(Collected data)
>>>

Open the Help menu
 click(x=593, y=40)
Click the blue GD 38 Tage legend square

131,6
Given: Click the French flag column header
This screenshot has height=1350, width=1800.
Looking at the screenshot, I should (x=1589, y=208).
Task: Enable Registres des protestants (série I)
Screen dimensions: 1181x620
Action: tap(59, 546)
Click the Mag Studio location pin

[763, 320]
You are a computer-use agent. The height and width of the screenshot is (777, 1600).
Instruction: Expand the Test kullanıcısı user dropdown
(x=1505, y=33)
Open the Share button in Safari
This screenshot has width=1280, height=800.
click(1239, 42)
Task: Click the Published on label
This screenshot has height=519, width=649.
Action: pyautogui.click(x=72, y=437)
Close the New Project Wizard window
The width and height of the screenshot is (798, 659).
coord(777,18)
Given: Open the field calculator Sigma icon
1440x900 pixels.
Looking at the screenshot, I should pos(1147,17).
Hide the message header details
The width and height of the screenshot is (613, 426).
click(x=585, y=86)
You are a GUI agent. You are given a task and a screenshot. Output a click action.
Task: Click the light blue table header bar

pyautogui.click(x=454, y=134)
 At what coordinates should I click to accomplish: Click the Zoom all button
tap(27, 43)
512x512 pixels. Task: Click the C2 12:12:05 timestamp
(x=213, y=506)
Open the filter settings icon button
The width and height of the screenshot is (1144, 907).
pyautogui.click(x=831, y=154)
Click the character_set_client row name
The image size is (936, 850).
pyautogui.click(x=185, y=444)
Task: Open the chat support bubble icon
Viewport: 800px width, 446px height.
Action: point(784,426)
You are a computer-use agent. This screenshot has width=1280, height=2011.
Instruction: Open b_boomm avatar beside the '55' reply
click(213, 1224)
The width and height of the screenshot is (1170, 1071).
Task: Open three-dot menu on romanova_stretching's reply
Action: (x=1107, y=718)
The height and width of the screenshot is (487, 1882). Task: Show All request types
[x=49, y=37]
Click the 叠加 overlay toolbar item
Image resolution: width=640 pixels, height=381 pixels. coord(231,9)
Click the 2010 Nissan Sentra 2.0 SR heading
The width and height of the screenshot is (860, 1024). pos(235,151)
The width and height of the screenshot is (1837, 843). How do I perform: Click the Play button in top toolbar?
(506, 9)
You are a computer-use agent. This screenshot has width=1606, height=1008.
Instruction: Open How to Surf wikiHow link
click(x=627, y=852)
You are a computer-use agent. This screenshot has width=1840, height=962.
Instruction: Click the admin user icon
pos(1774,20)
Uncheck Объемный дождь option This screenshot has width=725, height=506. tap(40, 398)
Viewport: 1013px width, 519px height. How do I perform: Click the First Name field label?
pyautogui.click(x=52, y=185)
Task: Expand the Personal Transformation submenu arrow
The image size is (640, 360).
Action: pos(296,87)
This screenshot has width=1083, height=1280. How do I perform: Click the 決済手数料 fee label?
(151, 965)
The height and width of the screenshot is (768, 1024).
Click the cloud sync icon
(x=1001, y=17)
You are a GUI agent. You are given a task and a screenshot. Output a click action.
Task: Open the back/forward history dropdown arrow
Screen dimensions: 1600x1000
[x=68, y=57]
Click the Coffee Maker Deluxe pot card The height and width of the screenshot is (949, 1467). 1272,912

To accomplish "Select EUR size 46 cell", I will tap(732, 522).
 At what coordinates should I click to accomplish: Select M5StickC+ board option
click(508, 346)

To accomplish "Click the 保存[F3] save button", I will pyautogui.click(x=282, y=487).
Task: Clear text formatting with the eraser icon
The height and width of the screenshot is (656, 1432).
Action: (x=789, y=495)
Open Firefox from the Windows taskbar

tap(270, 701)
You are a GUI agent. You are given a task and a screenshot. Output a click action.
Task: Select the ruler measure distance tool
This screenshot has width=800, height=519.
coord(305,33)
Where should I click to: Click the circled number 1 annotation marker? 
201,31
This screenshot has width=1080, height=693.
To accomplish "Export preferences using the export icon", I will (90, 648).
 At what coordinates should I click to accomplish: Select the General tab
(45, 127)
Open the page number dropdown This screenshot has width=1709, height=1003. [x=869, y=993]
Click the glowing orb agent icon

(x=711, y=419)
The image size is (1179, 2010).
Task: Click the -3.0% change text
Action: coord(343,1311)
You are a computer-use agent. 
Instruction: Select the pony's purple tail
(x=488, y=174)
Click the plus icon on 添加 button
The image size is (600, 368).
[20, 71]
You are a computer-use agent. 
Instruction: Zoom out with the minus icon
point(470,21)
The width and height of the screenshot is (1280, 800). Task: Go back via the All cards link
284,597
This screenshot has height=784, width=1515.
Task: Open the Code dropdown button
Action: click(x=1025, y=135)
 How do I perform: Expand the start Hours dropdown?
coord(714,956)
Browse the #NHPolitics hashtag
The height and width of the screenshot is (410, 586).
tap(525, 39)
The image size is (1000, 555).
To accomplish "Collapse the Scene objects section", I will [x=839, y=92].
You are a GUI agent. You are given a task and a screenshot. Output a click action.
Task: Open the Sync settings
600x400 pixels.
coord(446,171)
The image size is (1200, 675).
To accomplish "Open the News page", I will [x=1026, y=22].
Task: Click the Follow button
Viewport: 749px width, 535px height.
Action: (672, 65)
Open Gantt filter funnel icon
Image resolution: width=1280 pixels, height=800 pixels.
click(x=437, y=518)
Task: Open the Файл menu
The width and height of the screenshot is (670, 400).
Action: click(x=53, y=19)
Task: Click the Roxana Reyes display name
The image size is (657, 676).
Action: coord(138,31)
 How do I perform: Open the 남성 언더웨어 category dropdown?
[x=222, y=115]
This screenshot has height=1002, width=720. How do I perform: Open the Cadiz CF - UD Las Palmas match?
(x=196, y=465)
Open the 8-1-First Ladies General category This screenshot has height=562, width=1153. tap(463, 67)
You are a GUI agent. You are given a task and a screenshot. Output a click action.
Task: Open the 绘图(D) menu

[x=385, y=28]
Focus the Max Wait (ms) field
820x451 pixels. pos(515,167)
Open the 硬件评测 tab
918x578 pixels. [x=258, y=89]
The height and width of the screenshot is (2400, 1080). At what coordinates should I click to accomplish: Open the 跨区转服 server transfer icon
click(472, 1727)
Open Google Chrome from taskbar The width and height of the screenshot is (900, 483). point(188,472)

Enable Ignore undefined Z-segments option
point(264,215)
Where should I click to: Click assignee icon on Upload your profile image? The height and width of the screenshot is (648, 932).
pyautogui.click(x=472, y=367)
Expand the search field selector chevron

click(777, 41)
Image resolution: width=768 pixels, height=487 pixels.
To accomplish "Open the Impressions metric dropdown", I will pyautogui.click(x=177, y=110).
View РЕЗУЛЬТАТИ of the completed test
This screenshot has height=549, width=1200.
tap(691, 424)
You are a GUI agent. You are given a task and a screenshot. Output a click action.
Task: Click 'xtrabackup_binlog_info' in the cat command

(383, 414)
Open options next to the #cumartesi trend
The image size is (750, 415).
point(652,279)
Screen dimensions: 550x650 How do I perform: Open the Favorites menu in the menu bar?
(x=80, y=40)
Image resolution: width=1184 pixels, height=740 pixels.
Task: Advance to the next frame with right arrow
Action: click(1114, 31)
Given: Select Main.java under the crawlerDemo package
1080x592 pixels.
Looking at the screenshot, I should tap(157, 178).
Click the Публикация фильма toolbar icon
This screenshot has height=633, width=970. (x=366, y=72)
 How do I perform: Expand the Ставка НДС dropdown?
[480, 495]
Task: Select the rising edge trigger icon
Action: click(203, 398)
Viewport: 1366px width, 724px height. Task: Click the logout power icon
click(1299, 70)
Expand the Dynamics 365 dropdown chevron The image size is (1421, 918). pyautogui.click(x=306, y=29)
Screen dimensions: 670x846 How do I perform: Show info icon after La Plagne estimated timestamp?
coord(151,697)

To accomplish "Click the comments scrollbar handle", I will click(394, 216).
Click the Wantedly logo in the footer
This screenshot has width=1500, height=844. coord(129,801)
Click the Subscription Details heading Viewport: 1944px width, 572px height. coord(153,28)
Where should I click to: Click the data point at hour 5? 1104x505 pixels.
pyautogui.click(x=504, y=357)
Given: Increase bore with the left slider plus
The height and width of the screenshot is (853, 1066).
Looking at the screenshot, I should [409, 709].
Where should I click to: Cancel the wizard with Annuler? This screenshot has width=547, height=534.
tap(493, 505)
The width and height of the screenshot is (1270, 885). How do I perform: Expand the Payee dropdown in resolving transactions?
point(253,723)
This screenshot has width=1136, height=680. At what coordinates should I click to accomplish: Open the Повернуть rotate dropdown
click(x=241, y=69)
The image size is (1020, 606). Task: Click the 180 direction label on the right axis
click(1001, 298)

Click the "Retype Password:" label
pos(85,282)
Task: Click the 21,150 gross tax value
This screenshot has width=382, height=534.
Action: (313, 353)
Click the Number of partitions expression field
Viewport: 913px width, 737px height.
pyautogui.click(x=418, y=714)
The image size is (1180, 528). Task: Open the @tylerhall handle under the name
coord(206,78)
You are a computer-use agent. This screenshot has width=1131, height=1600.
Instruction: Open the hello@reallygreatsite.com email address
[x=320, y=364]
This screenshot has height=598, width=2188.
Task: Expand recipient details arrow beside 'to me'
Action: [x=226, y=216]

<<<

Above are the entries. Quote exactly the lines from the one bearing "Click the Subscription" through the one bearing "Task: Click the 21,150 gross tax value".

Click the Subscription Details heading Viewport: 1944px width, 572px height. coord(153,28)
Where should I click to: Click the data point at hour 5? 1104x505 pixels.
pyautogui.click(x=504, y=357)
Given: Increase bore with the left slider plus
The height and width of the screenshot is (853, 1066).
Looking at the screenshot, I should [409, 709].
Where should I click to: Cancel the wizard with Annuler? This screenshot has width=547, height=534.
tap(493, 505)
The width and height of the screenshot is (1270, 885). How do I perform: Expand the Payee dropdown in resolving transactions?
point(253,723)
This screenshot has width=1136, height=680. At what coordinates should I click to accomplish: Open the Повернуть rotate dropdown
click(x=241, y=69)
The image size is (1020, 606). Task: Click the 180 direction label on the right axis
click(1001, 298)

Click the "Retype Password:" label
pos(85,282)
Task: Click the 21,150 gross tax value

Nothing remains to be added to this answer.